The required non-commutativity of the operators has been addressed in this post; Boson commutation relations, but I am stuck in using it to achieve a normally ordered expression.

  • 1
    $\begingroup$ You might be interested in SNEG library (nrgljubljana.ijs.si/sneg). It is a mathematica package for second quantization. I think it does what you are looking for. $\endgroup$ – Sumit Mar 17 '16 at 12:11
  • $\begingroup$ SNEG library does not work well at all for $n$ larger than 3. I need to take $n$ to much larger values $\endgroup$ – Sid Mar 17 '16 at 18:13
  • $\begingroup$ I was going to link to my answer of that other question, but it seems you already knew about it! Magic! $\endgroup$ – evanb Dec 28 '17 at 16:25

Represent a string of field operators a[k]$\equiv\hat{a}(k)$ and ad[k]$\equiv\hat{a}^\dagger(k)$sandwiched between the ground state as correlate.

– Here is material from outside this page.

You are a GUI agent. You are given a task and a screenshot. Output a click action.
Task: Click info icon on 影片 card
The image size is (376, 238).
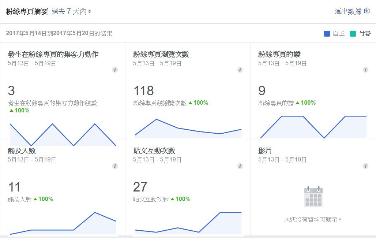(365, 166)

Then the definitions that will automate the manipulations is as follows:


(*  Normalization <0|0> = 1  *)
correlate[] = 1;

(*  Commutation relation: [a(k1), a†(k2)] = δ(k1-k2)  *)
correlate[left___, a[k1_], ad[k2_], right___] :=
  correlate[left, ad[k2], a[k1], right] + δ[k1 - k2] correlate[left, right];

(*  Commutation relations: [a(k1), a(k2)] = [a†(k1), a†(k2)] = 0  *)
correlate[left___, a[k1_], a[k2_], right___] /; !OrderedQ[{k2, k1}] := 
  correlate[left, a[k2], a[k1], right];

correlate[left___, ad[k1_], ad[k2_], right___] /; !OrderedQ[{k2, k1}] := 
  correlate[left, ad[k2], ad[k1], right];

(*  Annihilation of vacuum state: <0|a† and a|0> = 0  *)
correlate[___, a[_]] := 0;
correlate[ad[_], ___] := 0;

Here's a test:

correlate[a[k10], a[k9], ad[k8], a[k7], ad[k6], a[k5], ad[k4], ad[k3]]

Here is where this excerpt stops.